*The problem*:
Retype word for word the lines of the data below, from the first to the one bearing "ดอกไม้บานช้าที่บ้านดาวเรือง (147, 2421)", with that one included.

*Entries taken from a collection*:
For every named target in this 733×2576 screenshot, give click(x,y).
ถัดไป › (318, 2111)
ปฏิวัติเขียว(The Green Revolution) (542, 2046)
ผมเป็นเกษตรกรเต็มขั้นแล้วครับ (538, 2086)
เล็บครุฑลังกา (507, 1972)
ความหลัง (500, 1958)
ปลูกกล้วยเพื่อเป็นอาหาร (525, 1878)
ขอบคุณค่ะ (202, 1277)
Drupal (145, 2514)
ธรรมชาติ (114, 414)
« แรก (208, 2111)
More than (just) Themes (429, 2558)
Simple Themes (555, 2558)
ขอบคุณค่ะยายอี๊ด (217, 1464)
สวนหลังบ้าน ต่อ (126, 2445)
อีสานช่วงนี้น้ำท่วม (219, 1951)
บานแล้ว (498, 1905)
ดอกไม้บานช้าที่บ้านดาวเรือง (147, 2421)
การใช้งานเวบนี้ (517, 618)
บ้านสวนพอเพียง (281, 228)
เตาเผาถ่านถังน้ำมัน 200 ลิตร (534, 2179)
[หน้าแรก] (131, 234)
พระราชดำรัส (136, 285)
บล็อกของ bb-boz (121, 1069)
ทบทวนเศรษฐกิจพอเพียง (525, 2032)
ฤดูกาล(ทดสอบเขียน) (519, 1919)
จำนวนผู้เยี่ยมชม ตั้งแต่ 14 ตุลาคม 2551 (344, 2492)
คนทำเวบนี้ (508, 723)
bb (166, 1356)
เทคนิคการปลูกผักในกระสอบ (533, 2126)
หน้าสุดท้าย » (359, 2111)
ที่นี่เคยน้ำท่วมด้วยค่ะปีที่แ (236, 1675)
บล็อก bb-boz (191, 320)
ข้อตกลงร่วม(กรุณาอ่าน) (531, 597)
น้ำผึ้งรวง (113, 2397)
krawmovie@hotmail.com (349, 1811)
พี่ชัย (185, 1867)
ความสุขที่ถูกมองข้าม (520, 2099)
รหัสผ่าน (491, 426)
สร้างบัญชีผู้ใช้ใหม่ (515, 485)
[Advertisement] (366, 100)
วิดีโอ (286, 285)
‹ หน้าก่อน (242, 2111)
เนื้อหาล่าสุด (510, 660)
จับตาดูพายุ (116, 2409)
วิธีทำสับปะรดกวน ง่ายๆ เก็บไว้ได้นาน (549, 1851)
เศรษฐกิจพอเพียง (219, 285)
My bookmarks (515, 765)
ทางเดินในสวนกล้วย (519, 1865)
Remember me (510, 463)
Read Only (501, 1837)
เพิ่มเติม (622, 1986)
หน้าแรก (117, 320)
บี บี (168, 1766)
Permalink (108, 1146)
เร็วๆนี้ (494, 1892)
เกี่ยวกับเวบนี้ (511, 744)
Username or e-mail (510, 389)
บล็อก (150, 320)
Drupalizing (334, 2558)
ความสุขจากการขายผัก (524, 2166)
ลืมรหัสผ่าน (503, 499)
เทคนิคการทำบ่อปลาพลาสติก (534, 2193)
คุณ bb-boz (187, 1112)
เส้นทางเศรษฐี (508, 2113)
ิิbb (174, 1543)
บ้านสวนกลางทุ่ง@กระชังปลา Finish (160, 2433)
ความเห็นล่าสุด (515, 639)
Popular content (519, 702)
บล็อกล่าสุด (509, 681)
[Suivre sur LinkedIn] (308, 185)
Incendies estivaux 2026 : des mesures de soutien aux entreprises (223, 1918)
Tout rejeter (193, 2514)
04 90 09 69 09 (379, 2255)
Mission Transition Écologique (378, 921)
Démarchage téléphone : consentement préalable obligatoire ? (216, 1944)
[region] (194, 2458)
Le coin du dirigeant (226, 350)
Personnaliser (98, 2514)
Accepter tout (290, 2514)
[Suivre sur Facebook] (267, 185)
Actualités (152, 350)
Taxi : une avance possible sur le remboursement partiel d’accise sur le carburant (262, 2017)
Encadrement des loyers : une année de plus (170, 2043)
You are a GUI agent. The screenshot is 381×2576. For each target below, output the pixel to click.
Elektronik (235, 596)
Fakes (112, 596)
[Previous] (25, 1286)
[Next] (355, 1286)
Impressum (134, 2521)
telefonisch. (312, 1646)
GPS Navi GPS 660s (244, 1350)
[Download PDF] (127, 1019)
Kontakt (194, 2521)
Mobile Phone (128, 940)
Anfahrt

*Worked solution*:
For every named target in this 733×2576 screenshot, give click(x,y).
ถัดไป › (318, 2111)
ปฏิวัติเขียว(The Green Revolution) (542, 2046)
ผมเป็นเกษตรกรเต็มขั้นแล้วครับ (538, 2086)
เล็บครุฑลังกา (507, 1972)
ความหลัง (500, 1958)
ปลูกกล้วยเพื่อเป็นอาหาร (525, 1878)
ขอบคุณค่ะ (202, 1277)
Drupal (145, 2514)
ธรรมชาติ (114, 414)
« แรก (208, 2111)
More than (just) Themes (429, 2558)
Simple Themes (555, 2558)
ขอบคุณค่ะยายอี๊ด (217, 1464)
สวนหลังบ้าน ต่อ (126, 2445)
อีสานช่วงนี้น้ำท่วม (219, 1951)
บานแล้ว (498, 1905)
ดอกไม้บานช้าที่บ้านดาวเรือง (147, 2421)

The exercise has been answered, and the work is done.